Years ago, one month out of the first anniversary of the Boston bombings, I decided to engage the two shows I work with in that city around what our programs will sound like that day.  I received back, as is sometimes the case, silence.  When I was on the air, I was the king of never planning.  I usually worried about large milestone shows like this the day before.  We don’t have that luxury any longer because of the competition for listeners’ attention.

I engaged both rooms in an exercise instructive to help develop our content.  Instead of brainstorming certain pieces of content (what phone topic can we do, who can we interview, etc.), I asked everyone this question:  if a listener tunes in that day, what do you want them to feel after the break is over?  What happens at the end of the content?  If we know that, we can work backwards to craft great breaks.

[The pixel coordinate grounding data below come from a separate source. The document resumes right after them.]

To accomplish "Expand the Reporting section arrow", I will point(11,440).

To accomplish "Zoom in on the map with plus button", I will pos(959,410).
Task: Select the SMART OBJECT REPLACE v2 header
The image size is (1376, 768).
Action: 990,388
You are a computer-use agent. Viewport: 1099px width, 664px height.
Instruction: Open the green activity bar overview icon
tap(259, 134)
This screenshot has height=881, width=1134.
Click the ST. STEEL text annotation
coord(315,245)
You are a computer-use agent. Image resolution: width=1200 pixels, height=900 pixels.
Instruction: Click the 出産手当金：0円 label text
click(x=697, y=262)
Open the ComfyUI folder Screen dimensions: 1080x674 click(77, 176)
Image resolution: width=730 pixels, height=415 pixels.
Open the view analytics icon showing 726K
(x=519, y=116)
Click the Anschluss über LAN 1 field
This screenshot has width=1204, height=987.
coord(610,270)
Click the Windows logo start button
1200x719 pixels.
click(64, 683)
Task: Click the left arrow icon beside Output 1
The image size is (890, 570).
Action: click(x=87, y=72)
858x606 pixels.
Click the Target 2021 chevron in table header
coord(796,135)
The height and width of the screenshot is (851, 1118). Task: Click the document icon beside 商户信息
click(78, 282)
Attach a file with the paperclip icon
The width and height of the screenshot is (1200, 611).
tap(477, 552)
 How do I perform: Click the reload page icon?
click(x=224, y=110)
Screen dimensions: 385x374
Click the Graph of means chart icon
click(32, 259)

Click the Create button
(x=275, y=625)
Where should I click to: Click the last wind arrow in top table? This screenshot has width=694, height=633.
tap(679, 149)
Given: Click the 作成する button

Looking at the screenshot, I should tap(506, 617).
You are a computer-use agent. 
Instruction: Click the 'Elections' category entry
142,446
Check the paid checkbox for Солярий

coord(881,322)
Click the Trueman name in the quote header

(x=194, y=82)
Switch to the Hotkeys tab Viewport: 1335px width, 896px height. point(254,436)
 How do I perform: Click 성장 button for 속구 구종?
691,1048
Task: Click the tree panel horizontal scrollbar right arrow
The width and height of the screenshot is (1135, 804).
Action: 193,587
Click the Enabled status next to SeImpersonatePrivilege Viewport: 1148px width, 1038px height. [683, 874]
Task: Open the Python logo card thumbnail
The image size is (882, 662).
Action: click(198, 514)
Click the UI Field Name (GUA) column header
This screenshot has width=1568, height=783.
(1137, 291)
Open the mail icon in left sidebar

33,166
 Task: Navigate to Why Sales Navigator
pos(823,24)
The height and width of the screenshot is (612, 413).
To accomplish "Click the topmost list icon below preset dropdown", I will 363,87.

That focus – what emotion do we want the audience to experience listening to us – changed the conversation.  Because one of the many great things about radio is that we determine how our customer feels when they take delivery of the product!

I cynically suggested to the Boston teams that we re-live that day, angering people.  Or maybe offer that they be weary of folks on the streets with backpacks, frightening listeners.  Both were obviously rejected.  I again asked the question: what feeling do we want listeners to have when we’re done?

Then the answer in both rooms:  “We want them to feel ‘Boston Strong’.”  Yup…everything after that got easy.

With the milestone twentieth anniversary of 9/11 approaching, I ask you the same question.  What content will you do, and what emotion are you going for the week of September 11th to be where listeners are?

Some shows will grab all that low-hanging fruit:  let’s ask people where they were when they heard?  Let’s talk to someone who was on a plane that day!  Maybe re-run audio from TV!  All of that is twenty-year old content.  Is that good enough for your fans?

Every show I work with was engaged on this a month ago.  Each has a game plan for unique, local content, all in our efforts to make our fans feel the right emotion so we connect with them, and they remember us.  Because we figured the feeling first.

This proves that to start at the end is quite helpful in crafting the right content for days like this.

What’s your ending?

Start with that, and you’ll be epic the week of 9/11.